Stored data
━━━━━━

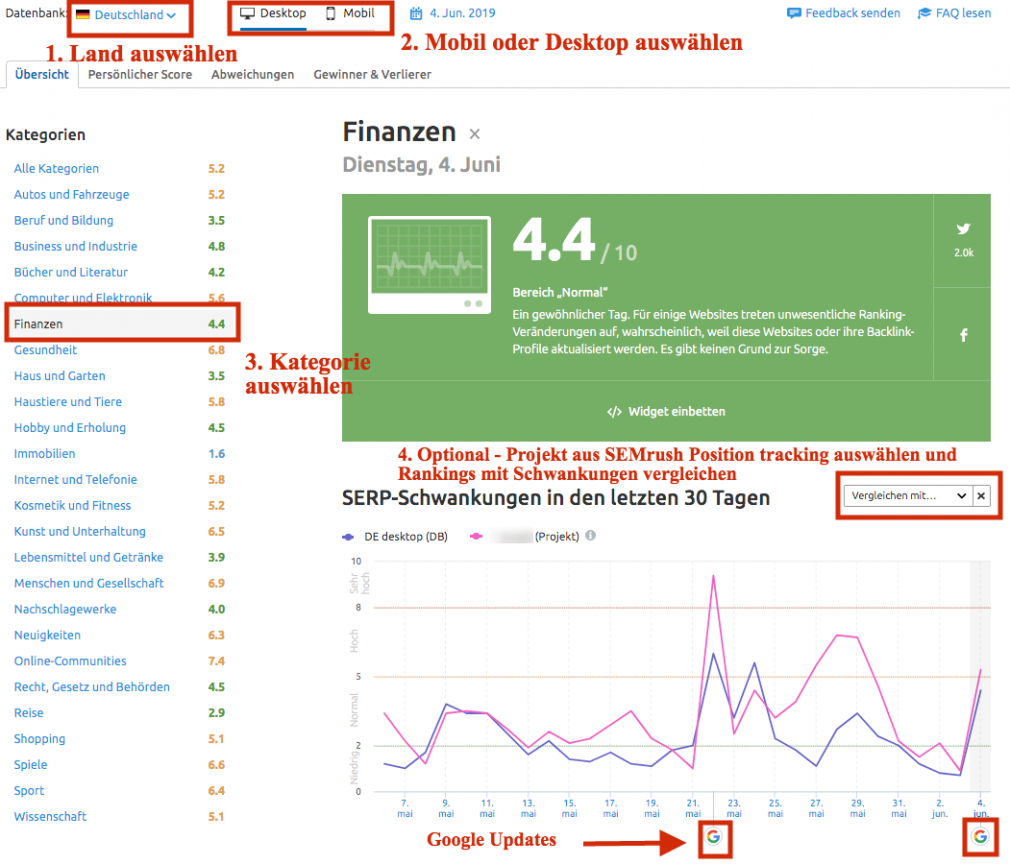
Task: Click the Widget einbetten button
Action: coord(666,412)
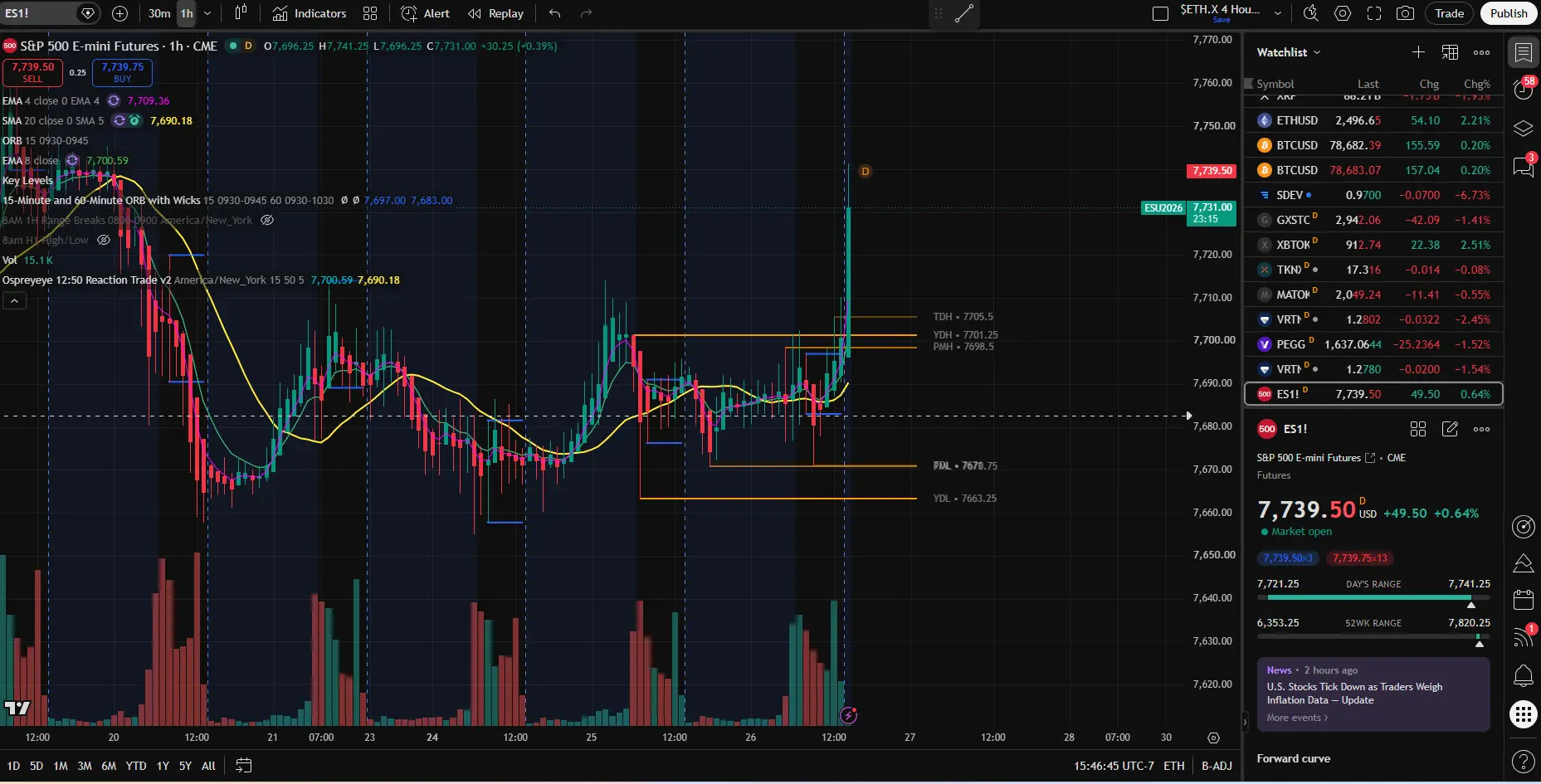Open chart settings gear in top toolbar
The height and width of the screenshot is (784, 1541).
pos(1343,13)
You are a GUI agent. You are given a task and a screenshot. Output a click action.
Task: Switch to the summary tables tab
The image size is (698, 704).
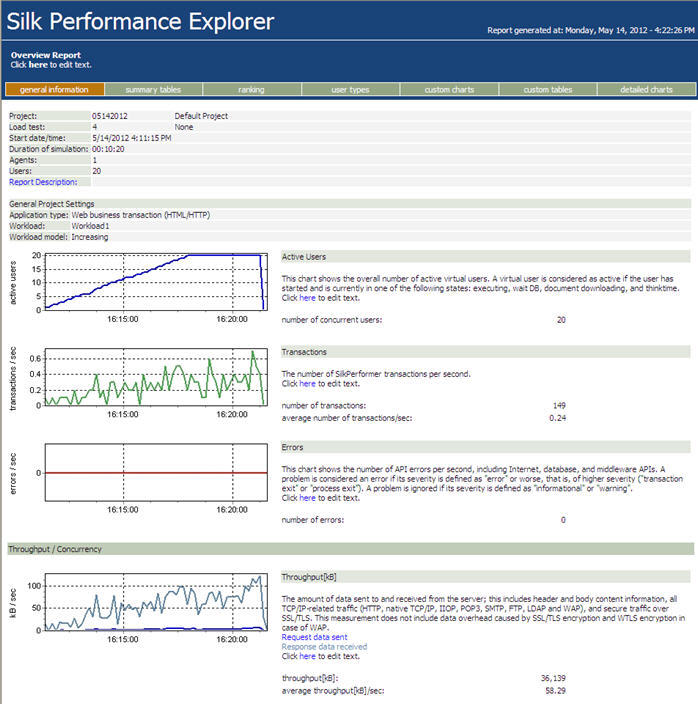153,90
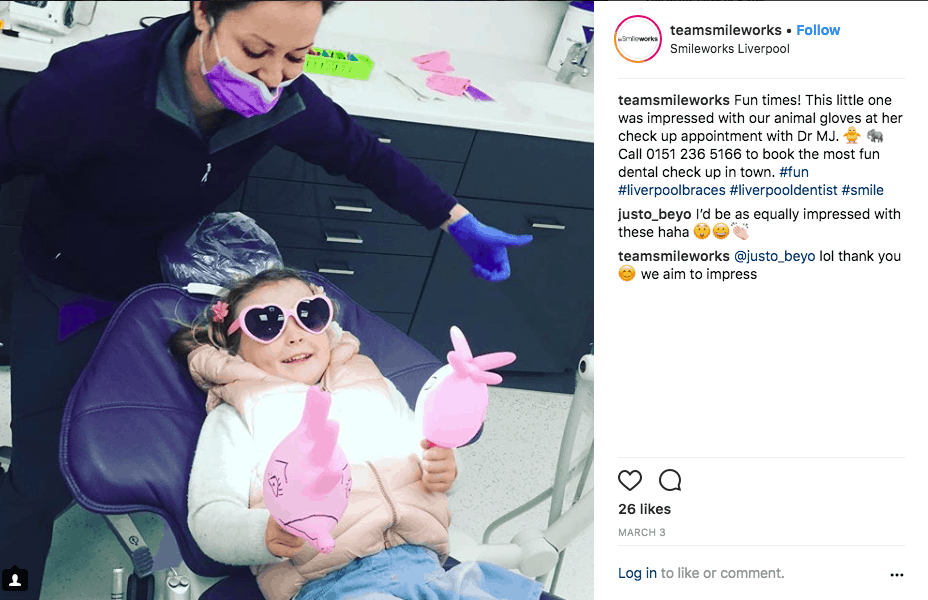Open the three-dots more options menu
This screenshot has height=600, width=928.
click(x=897, y=575)
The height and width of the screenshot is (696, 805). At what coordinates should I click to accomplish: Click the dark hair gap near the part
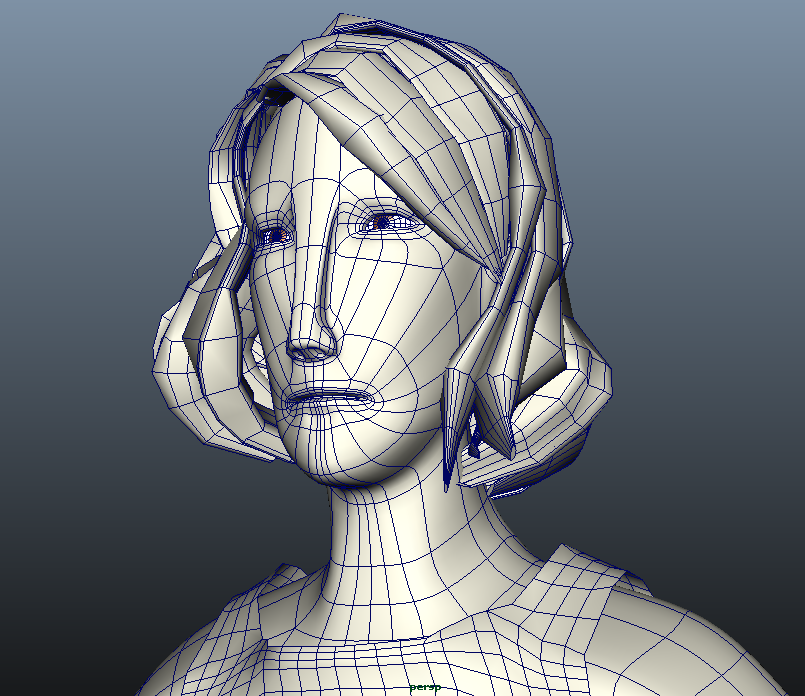pyautogui.click(x=273, y=96)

━━━━━━

_Problem to solve_. Word for word, retype the lines from the one that contains "The image size is (698, 704)." through the final line of the data, both ends included, excluding pictures.

_Output below_.
The image size is (698, 704).
153,90
Open the three-dots more options menu
This screenshot has height=600, width=928.
click(x=897, y=575)
The height and width of the screenshot is (696, 805). At what coordinates should I click to accomplish: Click the dark hair gap near the part
pyautogui.click(x=273, y=96)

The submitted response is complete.